━━ EXTRACTED TEXT ━━

More importantly, doing so often leads to reduced coverage or unacceptable
scan times; with a 200k wordlist and 80 extensions, trying all combinations
for a single directory would take 30-40 hours against a slow server; and even
with a fast one, at least 5 hours is to be expected.
DirBuster uses a unique approach that seems promising at first sight - to
base their wordlists depending on how often a particular keyword appeared in
URLs seen on the Internet. This is interesting, but comes with two gotchas:
- Keywords related to popular websites and brands are heavily
overrepresented; DirBuster wordlists have 'bbc_news_24', 'beebie_bunny',
and 'koalabrothers' near the top of their list, but it is pretty unlikely
these keywords would be of any use in real-world assessments of a typical
site, unless it happens to be BBC.
- Some of the most interesting security-related keywords are not commonly
indexed, and may appear, say, on no more than few dozen or few thousand
crawled websites in Google index. But, that does not make 'AggreSpy' or
'.ssh/authorized_keys' any less interesting.
Bottom line is, poor wordlists are one of the reasons why some other web
security scanners perform worse than expected, so please - be careful. You will
almost always be better off narrowing down or selectively extending the
supplied set (and possibly contributing back your changes upstream!), than
importing a giant wordlist from elsewhere.

━━━

• **TASK**: Please state how long the text about scanner wordlists says it would take to try every combination of a 200k wordlist and 80 extensions for one directory on a slow server.

━━ RECORD SET ━━

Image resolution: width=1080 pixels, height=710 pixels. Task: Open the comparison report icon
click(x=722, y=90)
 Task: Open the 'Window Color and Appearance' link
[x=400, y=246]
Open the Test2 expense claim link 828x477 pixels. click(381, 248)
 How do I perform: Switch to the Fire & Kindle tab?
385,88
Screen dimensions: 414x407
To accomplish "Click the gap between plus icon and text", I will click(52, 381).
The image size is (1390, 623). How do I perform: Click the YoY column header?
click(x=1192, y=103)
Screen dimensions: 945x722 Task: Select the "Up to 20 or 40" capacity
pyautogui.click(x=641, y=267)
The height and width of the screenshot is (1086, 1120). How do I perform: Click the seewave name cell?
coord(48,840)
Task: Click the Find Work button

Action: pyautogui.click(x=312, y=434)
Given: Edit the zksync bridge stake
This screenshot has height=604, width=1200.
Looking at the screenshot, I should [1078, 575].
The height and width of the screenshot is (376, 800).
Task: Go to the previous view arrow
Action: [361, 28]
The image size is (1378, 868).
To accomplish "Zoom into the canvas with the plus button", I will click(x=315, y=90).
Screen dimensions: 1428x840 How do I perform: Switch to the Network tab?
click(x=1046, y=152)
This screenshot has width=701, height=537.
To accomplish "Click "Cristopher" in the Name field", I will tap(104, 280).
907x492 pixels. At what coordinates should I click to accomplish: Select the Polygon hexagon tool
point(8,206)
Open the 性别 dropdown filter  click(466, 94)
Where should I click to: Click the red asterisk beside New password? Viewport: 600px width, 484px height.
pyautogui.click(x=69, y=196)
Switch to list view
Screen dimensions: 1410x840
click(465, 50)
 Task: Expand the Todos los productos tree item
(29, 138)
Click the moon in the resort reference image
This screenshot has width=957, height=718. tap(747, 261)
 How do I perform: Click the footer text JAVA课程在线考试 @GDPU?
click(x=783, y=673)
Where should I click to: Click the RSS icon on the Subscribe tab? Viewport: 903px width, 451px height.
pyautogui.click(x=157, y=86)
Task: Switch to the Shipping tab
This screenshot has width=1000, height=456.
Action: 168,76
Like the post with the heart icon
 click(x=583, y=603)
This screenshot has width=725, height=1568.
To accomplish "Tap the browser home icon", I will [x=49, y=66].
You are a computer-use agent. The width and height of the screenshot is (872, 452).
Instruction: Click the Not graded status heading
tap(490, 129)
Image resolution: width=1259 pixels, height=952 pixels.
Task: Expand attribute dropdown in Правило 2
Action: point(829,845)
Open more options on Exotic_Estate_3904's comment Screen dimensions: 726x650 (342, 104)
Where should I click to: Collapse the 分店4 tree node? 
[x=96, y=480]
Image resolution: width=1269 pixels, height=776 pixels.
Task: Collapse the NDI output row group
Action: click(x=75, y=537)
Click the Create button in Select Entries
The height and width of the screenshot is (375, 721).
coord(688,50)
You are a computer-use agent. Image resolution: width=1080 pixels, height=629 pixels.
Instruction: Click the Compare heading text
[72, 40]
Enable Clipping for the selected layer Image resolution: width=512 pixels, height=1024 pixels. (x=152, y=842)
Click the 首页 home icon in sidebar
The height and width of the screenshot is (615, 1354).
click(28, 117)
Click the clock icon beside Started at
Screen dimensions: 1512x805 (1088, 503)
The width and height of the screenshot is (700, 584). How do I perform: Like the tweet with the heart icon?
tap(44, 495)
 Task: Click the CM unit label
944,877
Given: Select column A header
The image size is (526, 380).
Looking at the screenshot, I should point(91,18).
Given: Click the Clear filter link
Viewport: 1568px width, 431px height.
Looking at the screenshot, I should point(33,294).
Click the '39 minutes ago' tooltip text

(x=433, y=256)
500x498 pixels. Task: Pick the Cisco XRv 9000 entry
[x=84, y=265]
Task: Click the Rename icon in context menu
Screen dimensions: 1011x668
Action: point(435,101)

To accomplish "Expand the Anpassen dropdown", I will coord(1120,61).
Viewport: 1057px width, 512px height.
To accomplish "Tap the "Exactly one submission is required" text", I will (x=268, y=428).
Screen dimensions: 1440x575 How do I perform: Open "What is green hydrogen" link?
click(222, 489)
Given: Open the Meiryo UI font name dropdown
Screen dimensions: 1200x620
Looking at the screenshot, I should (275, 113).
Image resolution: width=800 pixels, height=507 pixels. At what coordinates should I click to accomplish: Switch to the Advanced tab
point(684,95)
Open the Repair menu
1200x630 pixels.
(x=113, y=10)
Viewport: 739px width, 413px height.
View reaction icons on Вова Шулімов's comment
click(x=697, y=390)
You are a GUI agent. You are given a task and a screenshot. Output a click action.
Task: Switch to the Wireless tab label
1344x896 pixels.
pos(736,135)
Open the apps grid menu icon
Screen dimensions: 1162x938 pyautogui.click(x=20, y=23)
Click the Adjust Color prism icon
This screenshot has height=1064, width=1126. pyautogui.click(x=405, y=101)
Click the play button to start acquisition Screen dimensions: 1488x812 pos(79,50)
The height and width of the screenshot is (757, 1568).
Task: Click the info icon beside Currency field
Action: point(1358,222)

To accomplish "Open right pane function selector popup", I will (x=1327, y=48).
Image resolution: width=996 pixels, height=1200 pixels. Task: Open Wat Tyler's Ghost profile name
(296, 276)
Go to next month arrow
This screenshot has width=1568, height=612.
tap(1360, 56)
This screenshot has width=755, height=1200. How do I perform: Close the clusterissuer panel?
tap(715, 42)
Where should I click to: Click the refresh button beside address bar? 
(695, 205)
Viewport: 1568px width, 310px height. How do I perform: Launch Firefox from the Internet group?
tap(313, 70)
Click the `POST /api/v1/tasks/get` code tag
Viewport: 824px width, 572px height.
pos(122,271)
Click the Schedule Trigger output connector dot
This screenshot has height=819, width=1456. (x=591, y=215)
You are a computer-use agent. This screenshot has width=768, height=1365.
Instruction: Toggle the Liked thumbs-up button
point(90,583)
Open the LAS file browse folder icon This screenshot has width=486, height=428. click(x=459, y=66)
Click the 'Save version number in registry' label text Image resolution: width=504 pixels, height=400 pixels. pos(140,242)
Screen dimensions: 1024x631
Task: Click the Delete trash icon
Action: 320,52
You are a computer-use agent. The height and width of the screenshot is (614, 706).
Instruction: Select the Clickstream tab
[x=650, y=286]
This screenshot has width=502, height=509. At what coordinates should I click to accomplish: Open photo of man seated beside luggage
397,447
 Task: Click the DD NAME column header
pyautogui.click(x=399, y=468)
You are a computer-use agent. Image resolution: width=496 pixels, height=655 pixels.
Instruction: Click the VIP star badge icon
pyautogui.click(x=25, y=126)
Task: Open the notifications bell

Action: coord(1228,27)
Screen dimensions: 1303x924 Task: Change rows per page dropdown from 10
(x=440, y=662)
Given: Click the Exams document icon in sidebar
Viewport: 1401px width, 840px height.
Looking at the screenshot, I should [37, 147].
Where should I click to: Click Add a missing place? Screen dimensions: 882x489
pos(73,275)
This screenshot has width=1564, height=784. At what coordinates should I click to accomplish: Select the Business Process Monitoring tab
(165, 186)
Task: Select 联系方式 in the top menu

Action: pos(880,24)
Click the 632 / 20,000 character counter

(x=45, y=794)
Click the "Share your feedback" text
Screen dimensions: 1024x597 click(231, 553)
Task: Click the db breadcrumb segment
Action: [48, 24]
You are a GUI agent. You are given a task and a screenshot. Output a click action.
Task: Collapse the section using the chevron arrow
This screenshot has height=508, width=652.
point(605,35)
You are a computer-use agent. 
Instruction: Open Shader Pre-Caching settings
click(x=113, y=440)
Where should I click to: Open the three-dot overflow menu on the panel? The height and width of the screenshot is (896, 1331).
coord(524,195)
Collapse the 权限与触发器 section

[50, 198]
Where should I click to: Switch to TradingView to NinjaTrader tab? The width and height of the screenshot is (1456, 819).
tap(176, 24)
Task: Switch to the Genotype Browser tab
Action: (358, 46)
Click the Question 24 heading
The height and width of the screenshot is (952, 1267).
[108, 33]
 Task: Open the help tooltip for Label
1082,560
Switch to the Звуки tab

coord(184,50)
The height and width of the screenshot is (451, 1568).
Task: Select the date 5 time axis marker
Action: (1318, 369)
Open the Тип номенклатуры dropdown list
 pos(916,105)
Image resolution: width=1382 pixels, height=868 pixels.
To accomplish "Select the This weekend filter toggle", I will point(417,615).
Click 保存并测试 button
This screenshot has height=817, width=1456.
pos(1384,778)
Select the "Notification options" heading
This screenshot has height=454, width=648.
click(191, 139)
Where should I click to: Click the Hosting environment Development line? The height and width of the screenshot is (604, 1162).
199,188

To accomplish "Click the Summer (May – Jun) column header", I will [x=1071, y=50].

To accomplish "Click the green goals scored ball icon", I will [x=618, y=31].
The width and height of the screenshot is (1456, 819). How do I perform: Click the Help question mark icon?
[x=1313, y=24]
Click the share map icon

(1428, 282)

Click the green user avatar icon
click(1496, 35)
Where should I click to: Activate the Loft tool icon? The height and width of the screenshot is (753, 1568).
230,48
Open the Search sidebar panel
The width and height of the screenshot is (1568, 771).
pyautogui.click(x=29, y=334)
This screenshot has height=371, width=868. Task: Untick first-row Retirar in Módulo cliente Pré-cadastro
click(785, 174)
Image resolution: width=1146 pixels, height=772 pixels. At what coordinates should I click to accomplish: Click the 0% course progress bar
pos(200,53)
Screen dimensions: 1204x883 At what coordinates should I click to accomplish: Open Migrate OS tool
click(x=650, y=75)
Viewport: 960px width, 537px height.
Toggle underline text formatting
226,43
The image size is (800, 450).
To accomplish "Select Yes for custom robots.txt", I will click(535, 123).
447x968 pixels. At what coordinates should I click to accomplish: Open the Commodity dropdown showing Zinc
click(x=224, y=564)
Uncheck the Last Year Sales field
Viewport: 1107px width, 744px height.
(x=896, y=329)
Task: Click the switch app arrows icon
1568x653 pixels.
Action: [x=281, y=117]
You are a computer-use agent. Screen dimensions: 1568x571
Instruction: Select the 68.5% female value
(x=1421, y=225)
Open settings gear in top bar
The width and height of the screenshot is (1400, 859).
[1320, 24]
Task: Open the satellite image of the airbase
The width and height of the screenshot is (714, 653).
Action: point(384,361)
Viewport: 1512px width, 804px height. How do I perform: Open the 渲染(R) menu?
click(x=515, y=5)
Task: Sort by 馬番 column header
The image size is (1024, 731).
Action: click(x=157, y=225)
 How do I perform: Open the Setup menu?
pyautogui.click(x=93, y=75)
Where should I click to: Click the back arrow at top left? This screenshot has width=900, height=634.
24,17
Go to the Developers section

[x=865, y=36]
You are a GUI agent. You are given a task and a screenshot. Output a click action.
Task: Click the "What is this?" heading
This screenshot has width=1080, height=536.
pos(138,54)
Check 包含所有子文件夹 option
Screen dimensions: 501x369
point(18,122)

━━━

• **WORKED SOLUTION**: 30-40 hours.